Creatine has been around for over 20 years. Its uses for enhancing strength, size and endurance and the various regimens to get there have been well documented. At this point, secondary effects are being explored- for example, does creatine alter the oxidative stress profile of an athlete? Pecario et al, 2012 tried to answer this question.
This is actually a really good idea since literally millions of people supplement with creatine. Creatine (when consumed with both protein and carbohydrates) has been shown to increase muscle size, ATP-PC endurance, 1RM strength. There is some evidence suggesting increases in testosterone, dihydrotestosterone and IGF-1.

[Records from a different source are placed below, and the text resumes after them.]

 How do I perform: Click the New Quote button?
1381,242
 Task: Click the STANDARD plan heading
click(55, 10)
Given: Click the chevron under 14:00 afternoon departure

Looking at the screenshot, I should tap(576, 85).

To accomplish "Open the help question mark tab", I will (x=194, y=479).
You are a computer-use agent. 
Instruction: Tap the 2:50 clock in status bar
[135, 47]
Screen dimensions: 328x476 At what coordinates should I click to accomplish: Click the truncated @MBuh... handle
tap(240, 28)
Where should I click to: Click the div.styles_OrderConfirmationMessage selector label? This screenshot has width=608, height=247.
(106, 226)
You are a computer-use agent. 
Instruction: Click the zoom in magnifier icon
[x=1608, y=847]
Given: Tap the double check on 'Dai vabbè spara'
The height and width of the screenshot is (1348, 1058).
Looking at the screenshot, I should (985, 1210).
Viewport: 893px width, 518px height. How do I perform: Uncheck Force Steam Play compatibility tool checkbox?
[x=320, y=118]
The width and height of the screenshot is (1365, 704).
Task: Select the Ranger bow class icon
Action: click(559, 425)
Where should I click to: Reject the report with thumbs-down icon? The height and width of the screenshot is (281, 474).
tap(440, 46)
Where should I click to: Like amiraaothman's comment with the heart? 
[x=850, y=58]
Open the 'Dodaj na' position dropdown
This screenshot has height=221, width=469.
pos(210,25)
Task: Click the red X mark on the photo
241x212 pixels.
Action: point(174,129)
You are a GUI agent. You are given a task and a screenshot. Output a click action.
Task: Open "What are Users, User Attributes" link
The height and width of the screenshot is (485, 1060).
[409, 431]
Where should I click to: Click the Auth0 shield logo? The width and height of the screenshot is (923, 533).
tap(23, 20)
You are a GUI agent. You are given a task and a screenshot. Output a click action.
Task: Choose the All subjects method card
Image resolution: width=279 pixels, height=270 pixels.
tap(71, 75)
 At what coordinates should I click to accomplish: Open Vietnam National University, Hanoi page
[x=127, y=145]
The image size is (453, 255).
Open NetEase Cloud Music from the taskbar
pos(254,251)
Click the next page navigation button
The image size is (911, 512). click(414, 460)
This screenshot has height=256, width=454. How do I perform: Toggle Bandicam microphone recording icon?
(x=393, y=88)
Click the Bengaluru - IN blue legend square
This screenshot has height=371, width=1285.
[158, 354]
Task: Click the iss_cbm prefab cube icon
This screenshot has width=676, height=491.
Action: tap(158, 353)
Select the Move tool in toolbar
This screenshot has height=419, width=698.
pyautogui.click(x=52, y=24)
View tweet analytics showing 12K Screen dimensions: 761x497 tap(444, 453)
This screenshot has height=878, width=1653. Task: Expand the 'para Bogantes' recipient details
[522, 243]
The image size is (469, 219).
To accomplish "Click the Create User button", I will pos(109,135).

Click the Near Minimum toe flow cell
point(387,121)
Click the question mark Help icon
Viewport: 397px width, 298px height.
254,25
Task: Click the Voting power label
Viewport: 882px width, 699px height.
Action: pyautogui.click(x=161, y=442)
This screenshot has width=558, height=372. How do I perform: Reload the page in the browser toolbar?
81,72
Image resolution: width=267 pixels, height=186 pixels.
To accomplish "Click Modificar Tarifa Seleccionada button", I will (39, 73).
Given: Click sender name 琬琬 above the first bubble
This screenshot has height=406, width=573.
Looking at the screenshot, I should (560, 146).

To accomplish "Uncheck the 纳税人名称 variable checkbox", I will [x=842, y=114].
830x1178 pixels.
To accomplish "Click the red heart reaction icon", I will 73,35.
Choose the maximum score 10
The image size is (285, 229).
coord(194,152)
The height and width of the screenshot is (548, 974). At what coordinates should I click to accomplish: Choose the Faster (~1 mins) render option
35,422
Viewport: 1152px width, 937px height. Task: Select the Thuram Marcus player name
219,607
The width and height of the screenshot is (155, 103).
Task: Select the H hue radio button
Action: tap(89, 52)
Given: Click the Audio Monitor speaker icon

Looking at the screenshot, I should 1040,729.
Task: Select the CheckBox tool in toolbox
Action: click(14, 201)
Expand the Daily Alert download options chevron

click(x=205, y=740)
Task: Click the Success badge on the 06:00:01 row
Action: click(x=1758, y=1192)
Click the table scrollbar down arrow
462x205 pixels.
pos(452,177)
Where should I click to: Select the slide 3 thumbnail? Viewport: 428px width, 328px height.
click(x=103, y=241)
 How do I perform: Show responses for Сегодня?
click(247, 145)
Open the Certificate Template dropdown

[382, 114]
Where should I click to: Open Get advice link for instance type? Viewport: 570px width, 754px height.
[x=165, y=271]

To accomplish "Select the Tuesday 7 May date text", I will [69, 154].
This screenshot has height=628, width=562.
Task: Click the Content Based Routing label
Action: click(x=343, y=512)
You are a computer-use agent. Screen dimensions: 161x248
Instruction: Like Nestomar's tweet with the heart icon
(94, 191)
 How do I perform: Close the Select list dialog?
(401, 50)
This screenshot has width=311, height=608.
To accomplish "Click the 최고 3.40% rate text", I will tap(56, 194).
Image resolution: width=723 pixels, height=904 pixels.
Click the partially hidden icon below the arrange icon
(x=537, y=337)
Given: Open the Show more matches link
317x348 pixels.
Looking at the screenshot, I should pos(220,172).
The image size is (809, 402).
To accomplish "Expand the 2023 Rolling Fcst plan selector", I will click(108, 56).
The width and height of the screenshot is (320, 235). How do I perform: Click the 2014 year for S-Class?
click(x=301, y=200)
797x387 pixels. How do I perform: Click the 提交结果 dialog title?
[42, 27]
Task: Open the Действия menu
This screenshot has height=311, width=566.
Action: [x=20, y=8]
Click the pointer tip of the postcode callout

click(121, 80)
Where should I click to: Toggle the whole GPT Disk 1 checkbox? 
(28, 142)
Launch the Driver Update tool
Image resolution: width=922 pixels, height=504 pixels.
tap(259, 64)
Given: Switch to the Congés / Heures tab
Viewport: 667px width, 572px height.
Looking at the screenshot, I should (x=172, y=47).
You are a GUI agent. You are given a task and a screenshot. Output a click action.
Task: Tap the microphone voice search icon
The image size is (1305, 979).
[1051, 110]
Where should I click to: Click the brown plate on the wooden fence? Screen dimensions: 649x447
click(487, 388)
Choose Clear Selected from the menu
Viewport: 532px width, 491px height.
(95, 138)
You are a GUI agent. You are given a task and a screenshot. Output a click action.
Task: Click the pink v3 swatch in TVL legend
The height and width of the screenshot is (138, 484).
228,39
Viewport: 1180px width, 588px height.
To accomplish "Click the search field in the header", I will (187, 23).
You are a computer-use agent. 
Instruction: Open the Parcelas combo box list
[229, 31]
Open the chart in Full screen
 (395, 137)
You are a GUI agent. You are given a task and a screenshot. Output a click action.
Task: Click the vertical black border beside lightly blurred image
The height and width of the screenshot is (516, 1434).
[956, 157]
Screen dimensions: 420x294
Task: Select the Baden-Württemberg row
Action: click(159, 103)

The researchers divided a team of Brazilian handball players into 3 groups; creatine, placebo and no supplementation. All subjects on day 0 and 32 days post-supplementation had blood drawn checking for oxidative stress markers; thiobarbituric acid reactive species, total anti-oxidant species and uric acid. They also completed a fitness assessment consisting of BMI, body fat by skin fold, 1 RM bench press and max reps bench. Training was 3-4 days/week at 75-95% of max values.
Over the course of the study, it was found that the athletes taking the creatine supplementation got stronger (as expected). Their uric acid production increased and their decrease in total anti-oxidant species suggests that creatine supplementation promotes free radical formation. Thus while making an athlete stronger, without supplementing with an anti-oxidant or a proper diet, long-term creatine use could lead to long-term complications as anti-oxidant status is a standard health measure. Consider all the facts while creating your supplement stack.